To all you well intentioned freaks out there, just simply arranging a threesome is not always the answer for everyone.
I'm a bi man, my wife is straight. The few times we've tried another man, she was totally unprepared to see two men, live and in person, especially her husband.
I found that, honestly, I didn't want her there. Not because I don'tlove and enjoy her, but because for me, there's no DESIRE to be with more than one person at a time. So many partners treat being bi as a kink or as a way of facilitating three-(or more)-somes. It's a sexual identity, It doesn't necessarily translate to promiscuity, or having lower standards.
I get something different from men and women. My wife gives me the love and security and acceptance that I need, and I return the same to her. She's accepted as difficult a situation as she's ever had, took a leap of faith, and agreed I should have a "side-dish", within discreet reason. She's my partner, #1, and my best friend. I'm always home when she gets home from work, and I never stay out all night.

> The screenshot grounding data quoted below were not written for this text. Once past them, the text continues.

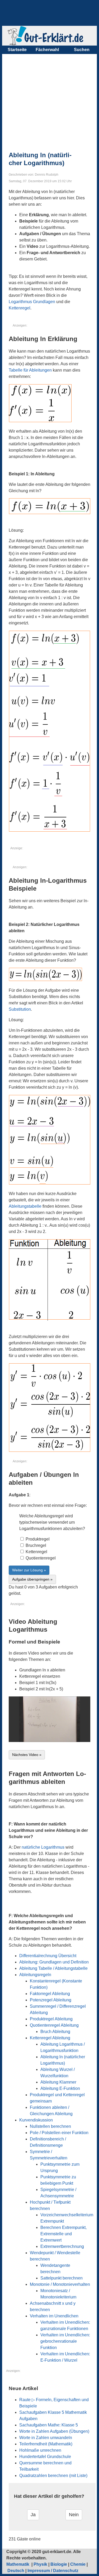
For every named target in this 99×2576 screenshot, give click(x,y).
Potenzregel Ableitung (50, 2000)
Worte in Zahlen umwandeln (45, 2437)
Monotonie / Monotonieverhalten (60, 2284)
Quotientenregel (40, 1558)
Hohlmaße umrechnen (40, 2450)
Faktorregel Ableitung (50, 1993)
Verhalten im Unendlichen (54, 2316)
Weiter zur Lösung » (29, 1570)
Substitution (20, 1009)
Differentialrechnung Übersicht (47, 1955)
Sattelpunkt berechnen (61, 2278)
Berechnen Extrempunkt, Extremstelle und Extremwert (63, 2233)
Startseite (17, 49)
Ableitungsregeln (35, 1974)
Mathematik (18, 2564)
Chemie (78, 2564)
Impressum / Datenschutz (52, 2570)
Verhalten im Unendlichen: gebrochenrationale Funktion (65, 2341)
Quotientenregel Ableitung (54, 2025)
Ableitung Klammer (58, 2082)
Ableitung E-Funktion (60, 2088)
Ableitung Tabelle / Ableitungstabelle (53, 1968)
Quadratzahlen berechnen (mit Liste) (53, 2475)
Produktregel (37, 1539)
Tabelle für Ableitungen (30, 370)
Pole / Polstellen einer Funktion (59, 2132)
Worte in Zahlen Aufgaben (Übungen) (54, 2431)
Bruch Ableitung (55, 2031)
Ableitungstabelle (25, 1206)
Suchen (81, 49)
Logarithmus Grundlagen (32, 301)
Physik (40, 2564)
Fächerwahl (47, 49)
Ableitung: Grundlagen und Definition (54, 1962)
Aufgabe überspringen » (32, 1579)
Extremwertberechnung (62, 2246)
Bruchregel (35, 1545)
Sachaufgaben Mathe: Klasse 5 (48, 2425)
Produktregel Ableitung (51, 2019)
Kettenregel (19, 308)
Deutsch (15, 2570)
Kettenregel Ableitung (50, 2038)
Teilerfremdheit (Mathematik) (45, 2444)
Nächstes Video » (26, 1755)
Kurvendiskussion (36, 2120)
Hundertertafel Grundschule (45, 2456)
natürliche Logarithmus (43, 1847)
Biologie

My "side-dish" I see 2-3x a week. He gives me the rough & gruff, more physical kind of pleasure that I' need. It IS gay, totally gay sex. There's fondness between us, maybe a tentative friendship, but it's far from love or wsnting to spend a lifetime together.
Again, everyone is different. But to reduce it to the level of a bad porn movie plot is kind of deneaning.
I get where you are coming from rudenlude,
For us there is no way we are not always together when anything happens with other people.